§ Problem
Retype the lines of the material, beginning with the line that contains "Open author Peter Strasser's details" and ending with the line that contains "pyautogui.click(x=1066, y=583)", with both of those lines included.

§ Material provided
───
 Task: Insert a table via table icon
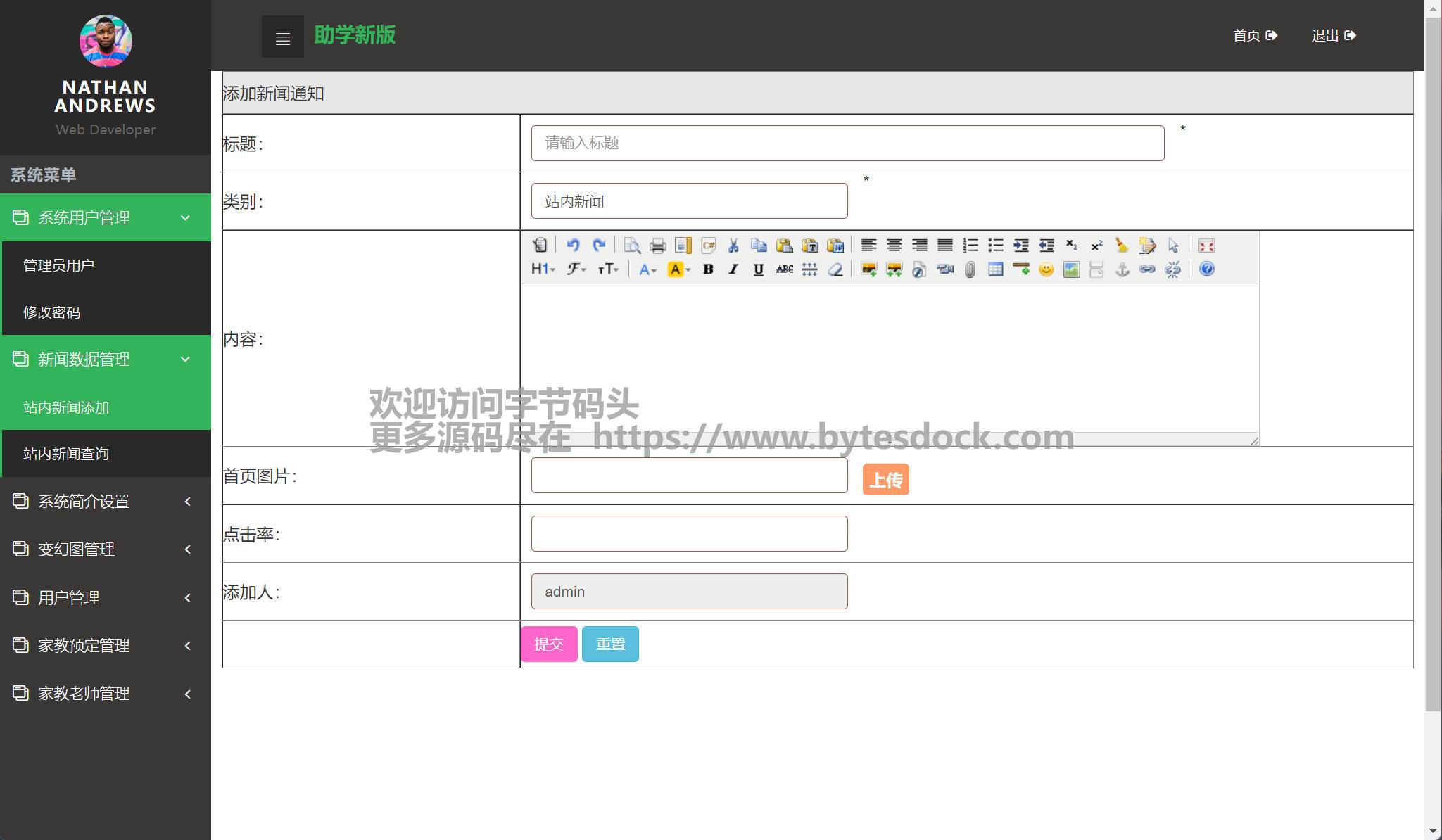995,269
───
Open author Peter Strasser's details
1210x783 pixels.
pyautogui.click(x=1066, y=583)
───
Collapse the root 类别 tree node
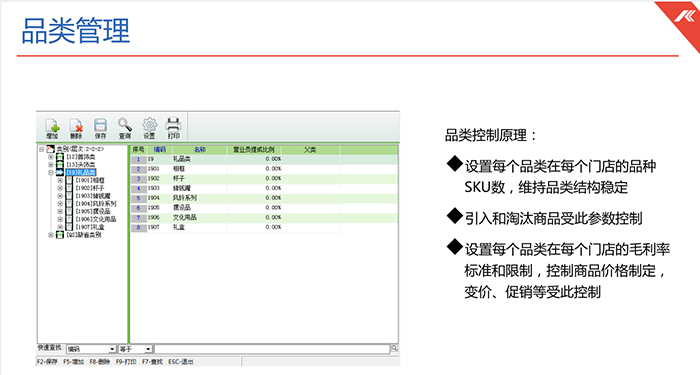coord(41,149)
───
§ Written solution
Open author Peter Strasser's details
1210x783 pixels.
pyautogui.click(x=1066, y=583)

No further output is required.